(Pixel coordinate grounding data)
——

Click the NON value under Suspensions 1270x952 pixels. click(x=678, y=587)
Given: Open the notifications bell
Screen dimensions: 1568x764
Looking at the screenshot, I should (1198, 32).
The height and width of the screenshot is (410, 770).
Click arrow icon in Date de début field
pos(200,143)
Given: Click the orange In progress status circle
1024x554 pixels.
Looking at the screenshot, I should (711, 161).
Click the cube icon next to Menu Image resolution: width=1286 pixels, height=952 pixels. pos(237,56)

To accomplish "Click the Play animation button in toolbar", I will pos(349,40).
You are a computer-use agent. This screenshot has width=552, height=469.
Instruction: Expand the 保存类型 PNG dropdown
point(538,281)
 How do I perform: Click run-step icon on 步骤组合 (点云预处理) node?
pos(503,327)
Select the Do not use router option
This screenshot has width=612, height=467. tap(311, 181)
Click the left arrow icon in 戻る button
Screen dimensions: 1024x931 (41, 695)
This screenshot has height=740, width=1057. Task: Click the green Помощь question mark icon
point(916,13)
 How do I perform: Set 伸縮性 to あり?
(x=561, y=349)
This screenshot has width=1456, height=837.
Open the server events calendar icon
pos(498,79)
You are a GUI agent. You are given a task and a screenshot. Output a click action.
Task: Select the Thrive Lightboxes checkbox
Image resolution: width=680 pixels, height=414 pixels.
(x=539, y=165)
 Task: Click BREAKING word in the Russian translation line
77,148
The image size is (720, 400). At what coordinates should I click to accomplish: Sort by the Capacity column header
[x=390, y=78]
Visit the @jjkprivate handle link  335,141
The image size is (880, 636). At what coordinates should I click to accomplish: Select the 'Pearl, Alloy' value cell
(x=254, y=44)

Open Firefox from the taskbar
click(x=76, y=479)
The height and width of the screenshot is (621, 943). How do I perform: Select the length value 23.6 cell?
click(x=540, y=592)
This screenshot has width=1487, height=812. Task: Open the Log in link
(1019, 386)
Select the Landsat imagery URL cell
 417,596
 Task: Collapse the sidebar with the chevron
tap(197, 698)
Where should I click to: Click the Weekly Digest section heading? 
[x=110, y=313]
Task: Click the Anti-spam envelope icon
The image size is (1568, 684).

——

BRIEF —
Look over the entries above. Copy every line that contains the word "agent".

ANSWER TO THIS TASK —
You are a computer-use agent. This screenshot has width=552, height=469.
You are a GUI agent. You are given a task and a screenshot. Output a click action.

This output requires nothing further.